• _Work instructions_
Please restate all of the records word for word, setting the pictures aside.

(Source records)
————

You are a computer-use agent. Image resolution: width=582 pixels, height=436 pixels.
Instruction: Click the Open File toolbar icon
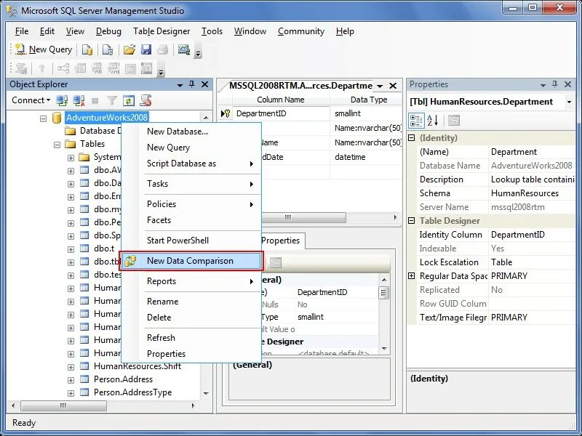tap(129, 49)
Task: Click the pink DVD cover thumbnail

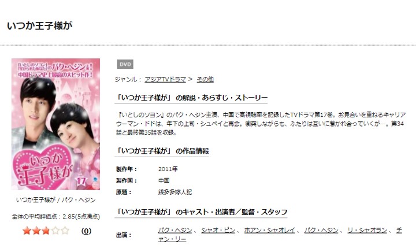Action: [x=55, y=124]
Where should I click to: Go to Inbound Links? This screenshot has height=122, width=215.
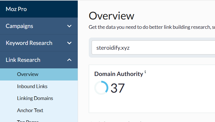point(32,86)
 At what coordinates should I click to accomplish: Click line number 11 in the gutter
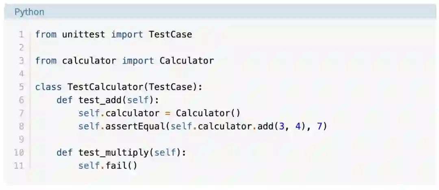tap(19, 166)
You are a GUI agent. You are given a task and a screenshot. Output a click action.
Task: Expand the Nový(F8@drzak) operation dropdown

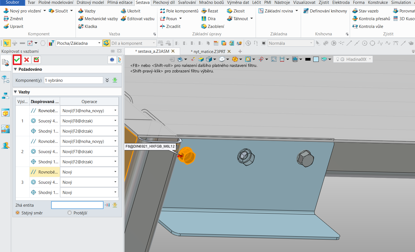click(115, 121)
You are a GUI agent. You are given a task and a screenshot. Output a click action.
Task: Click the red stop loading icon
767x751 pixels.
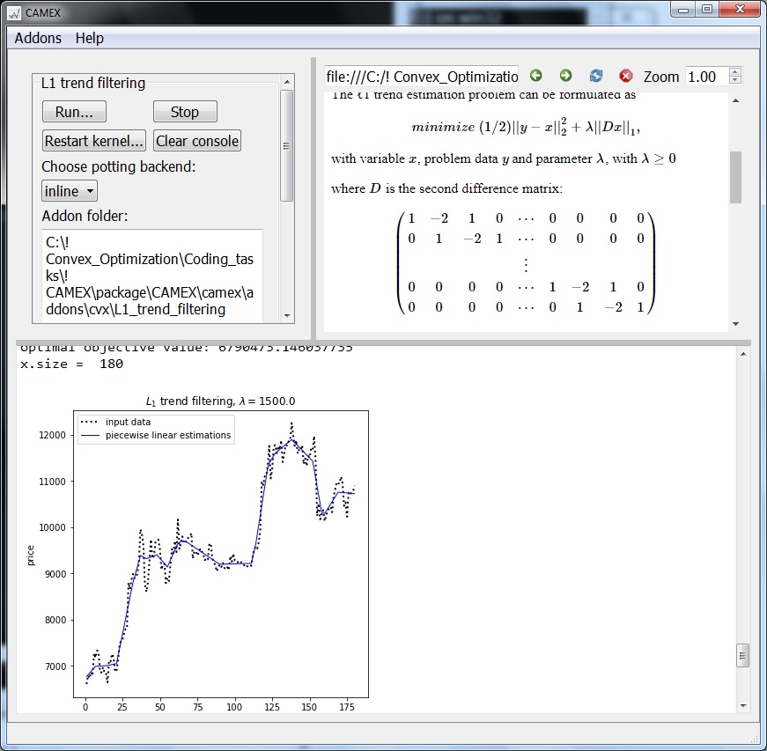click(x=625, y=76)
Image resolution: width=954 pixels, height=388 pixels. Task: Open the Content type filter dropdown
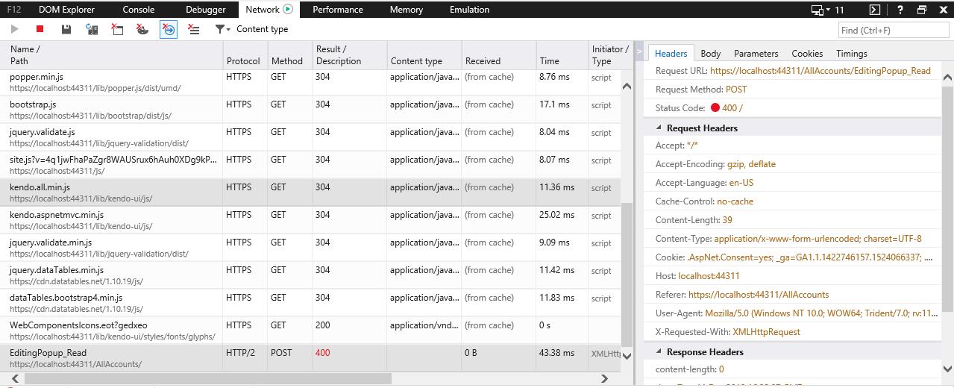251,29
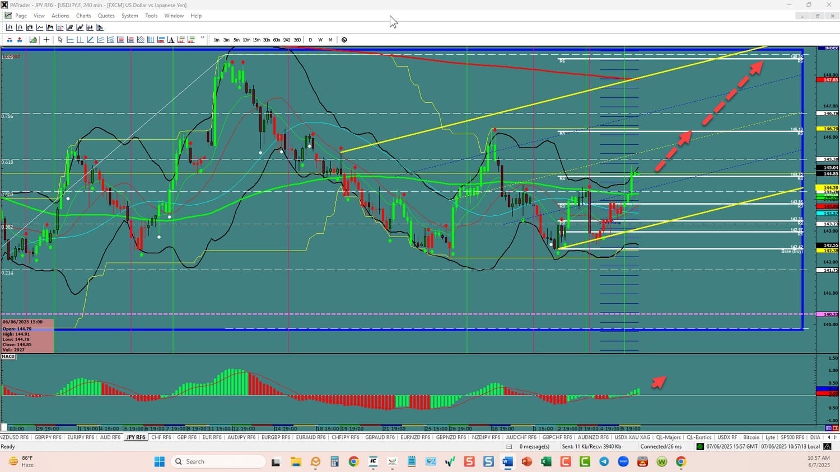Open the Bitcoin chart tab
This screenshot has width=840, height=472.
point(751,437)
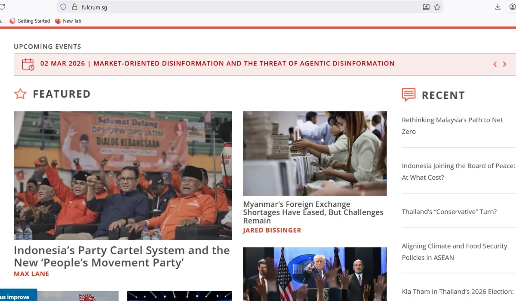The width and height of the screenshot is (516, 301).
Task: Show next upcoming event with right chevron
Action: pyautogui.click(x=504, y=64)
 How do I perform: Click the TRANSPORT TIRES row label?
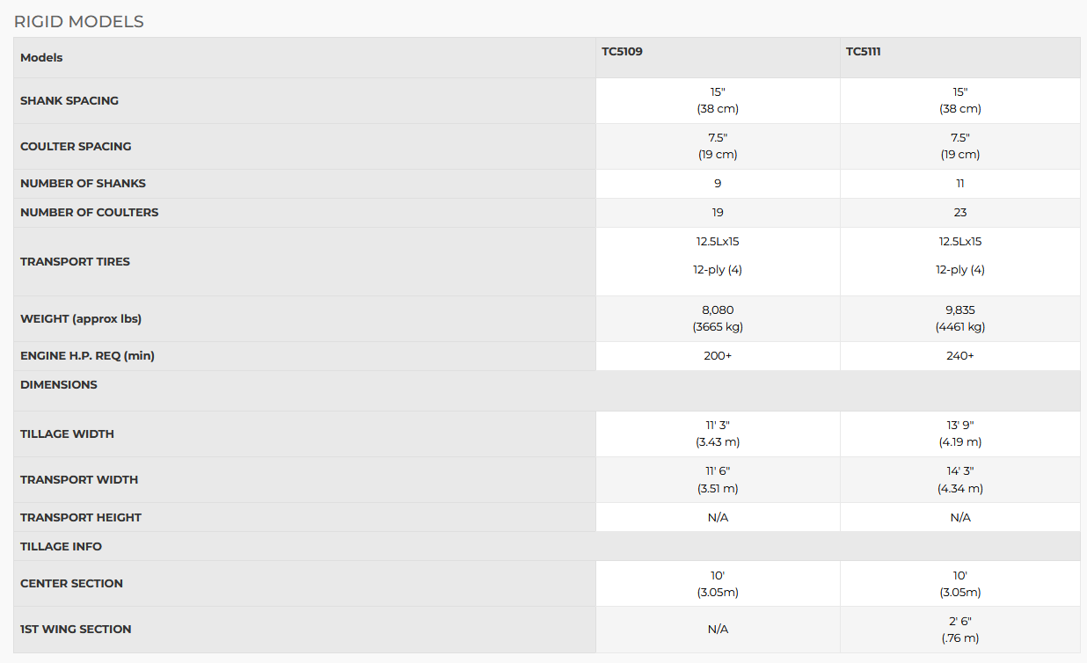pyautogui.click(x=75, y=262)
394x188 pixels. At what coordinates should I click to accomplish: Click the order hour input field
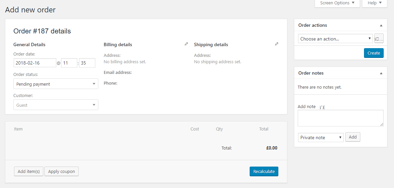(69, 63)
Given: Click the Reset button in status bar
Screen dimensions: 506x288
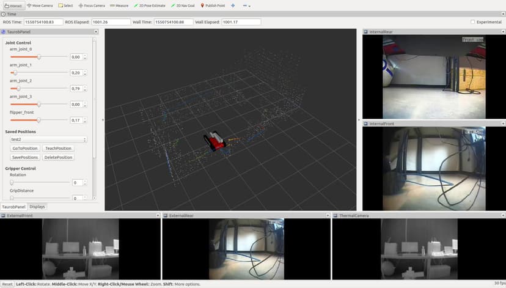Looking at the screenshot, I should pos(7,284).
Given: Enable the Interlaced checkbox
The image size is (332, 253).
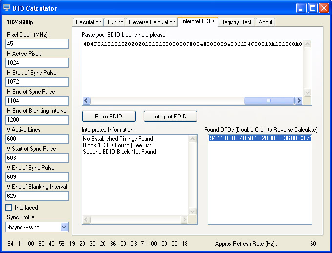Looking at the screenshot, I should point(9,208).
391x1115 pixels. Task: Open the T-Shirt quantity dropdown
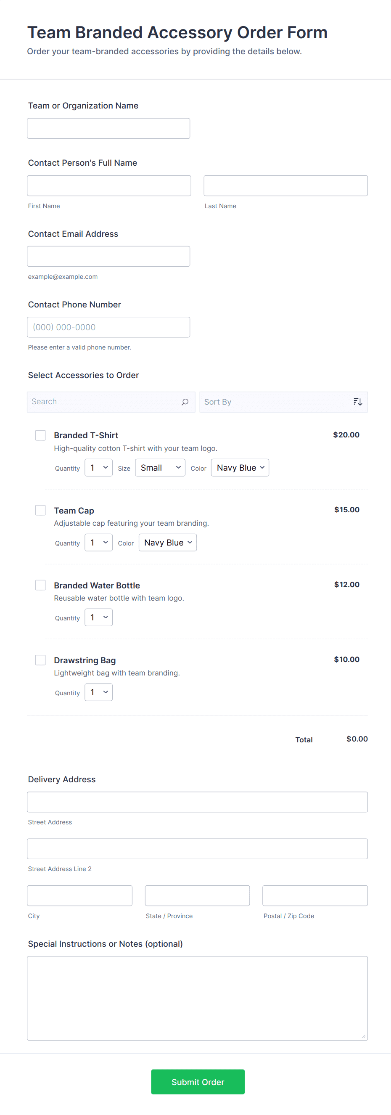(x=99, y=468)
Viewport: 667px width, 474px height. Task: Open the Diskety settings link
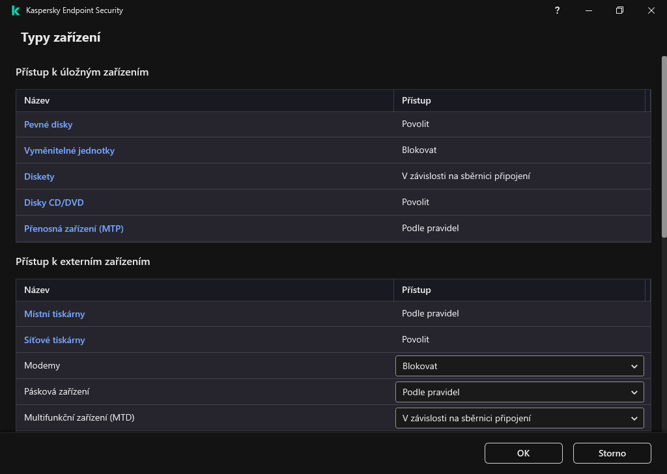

————

• _Response to the exercise_
You are a computer-use agent. Image resolution: width=582 pixels, height=436 pixels.
Instruction: Click the Open File toolbar icon
tap(129, 49)
Task: Click the pink DVD cover thumbnail

Action: [x=55, y=124]
Where should I click to: Go to Inbound Links? This screenshot has height=122, width=215.
point(32,86)
 At what coordinates should I click to accomplish: Click line number 11 in the gutter
tap(19, 166)
You are a GUI agent. You are given a task and a screenshot. Output a click action.
Task: Expand the Nový(F8@drzak) operation dropdown

click(115, 121)
You are a GUI agent. You are given a task and a screenshot. Output a click action.
Task: Click the red stop loading icon
767x751 pixels.
click(x=625, y=76)
Image resolution: width=954 pixels, height=388 pixels. Task: Open the Content type filter dropdown
251,29
Open the Bitcoin chart tab
This screenshot has width=840, height=472.
point(751,437)
The width and height of the screenshot is (516, 301).
Task: Show next upcoming event with right chevron
Action: pyautogui.click(x=504, y=64)
 How do I perform: Click the TRANSPORT TIRES row label?
pyautogui.click(x=75, y=262)
394x188 pixels. At what coordinates should I click to accomplish: Click the order hour input field
(69, 63)
Given: Click the Reset button in status bar
Screen dimensions: 506x288
Looking at the screenshot, I should pos(7,284).
Given: Enable the Interlaced checkbox
The image size is (332, 253).
Looking at the screenshot, I should point(9,208).
391x1115 pixels. Task: Open the T-Shirt quantity dropdown
(x=99, y=468)
Viewport: 667px width, 474px height. Task: Open the Diskety settings link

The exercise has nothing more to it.